Alaska News

Stevens prosecutor defended against calls for his firing

WASHINGTON - Anchorage-based assistant U.S. Attorney Joe Bottini has been wrongfully smeared by allegations he purposefully hid evidence from the defense in the case against Sen. Ted Stevens, his attorney said Thursday in the face of calls for Bottini to be fired and even disbarred.

"The special prosecutor decided not to file charges against Joe, but then turned around and publicly declared to the world that he was guilty of the worst thing one can say about a federal prosecutor, that he is dishonest and a cheater," said Bottini's lawyer, Ken Wainstein.

Bottini is still a federal prosecutor in Alaska and working one of the state's highest profile cases, an alleged militia plot to kill a federal judge.

Alaska Sen. Lisa Murkowski and a group called Alaskans for Justice have called for the firing of Bottini and another prosecutor in the case, James Goeke, who was based in Anchorage but is now prosecuting federal crimes in Yakima, Wash.

Bottini's lawyer, Wainstein, defended him Thursday in front of the U.S. House Subcommittee on Crime, Terrorism and Homeland Security, members of which said prosecutors who concealed evidence in the Stevens case ought to be disbarred.
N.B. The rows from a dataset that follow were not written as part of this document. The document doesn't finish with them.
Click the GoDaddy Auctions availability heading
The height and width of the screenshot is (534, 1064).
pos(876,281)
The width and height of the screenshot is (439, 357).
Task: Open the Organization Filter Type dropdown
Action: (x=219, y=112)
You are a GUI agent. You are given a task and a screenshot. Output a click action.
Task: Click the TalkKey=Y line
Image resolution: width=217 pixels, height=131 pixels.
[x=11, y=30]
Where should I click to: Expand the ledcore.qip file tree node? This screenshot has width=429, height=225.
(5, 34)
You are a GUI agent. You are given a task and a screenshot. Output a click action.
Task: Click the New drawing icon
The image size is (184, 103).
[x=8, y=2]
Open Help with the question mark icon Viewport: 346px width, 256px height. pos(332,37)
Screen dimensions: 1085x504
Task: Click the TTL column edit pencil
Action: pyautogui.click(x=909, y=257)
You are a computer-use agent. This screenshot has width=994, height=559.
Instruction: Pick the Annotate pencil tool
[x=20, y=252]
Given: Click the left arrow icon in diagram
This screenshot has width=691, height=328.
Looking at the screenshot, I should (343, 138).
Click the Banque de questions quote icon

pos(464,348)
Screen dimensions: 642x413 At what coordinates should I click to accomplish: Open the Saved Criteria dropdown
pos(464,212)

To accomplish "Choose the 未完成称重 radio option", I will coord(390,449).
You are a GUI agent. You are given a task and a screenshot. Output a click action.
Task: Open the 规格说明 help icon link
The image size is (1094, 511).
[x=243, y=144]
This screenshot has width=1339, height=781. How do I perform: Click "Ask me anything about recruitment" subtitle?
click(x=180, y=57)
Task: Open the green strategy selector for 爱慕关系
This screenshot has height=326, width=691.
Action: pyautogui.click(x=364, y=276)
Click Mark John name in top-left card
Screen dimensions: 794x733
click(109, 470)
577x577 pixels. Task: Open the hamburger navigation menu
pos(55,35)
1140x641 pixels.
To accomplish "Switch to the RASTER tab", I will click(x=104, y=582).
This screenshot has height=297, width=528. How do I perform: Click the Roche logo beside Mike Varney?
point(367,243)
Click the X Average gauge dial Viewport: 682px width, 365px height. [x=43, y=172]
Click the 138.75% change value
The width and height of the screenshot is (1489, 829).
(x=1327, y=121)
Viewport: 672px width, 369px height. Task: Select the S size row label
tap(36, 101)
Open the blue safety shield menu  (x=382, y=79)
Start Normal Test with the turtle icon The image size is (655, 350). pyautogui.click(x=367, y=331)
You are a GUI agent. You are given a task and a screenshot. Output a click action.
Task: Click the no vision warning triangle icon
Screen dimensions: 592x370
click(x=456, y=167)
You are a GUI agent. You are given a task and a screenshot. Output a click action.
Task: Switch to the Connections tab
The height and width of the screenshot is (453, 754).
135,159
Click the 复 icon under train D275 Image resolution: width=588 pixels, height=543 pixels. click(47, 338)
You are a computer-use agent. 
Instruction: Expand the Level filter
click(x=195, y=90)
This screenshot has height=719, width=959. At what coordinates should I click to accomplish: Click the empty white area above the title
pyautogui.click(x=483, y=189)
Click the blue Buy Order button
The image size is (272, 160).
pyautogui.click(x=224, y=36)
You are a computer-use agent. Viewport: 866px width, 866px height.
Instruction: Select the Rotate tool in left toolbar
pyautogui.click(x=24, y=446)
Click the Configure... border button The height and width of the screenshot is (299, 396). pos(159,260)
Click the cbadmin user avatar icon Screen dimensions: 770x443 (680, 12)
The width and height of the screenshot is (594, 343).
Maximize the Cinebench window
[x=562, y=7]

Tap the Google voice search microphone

"I don't understand why anyone who took Ted Stevens' life should ever be allowed to practice law again," said Texas Republican Rep. Louie Gohmert, who said he never even liked Stevens but believed the prosecution of him was an injustice.

Wisconsin Republican Rep. Jim Sensenbrenner said he wanted to see a disbarment investigation of the Stevens prosecution team. "It was probably one of the blackest incidents in the history of the justice department," Sensenbrenner said.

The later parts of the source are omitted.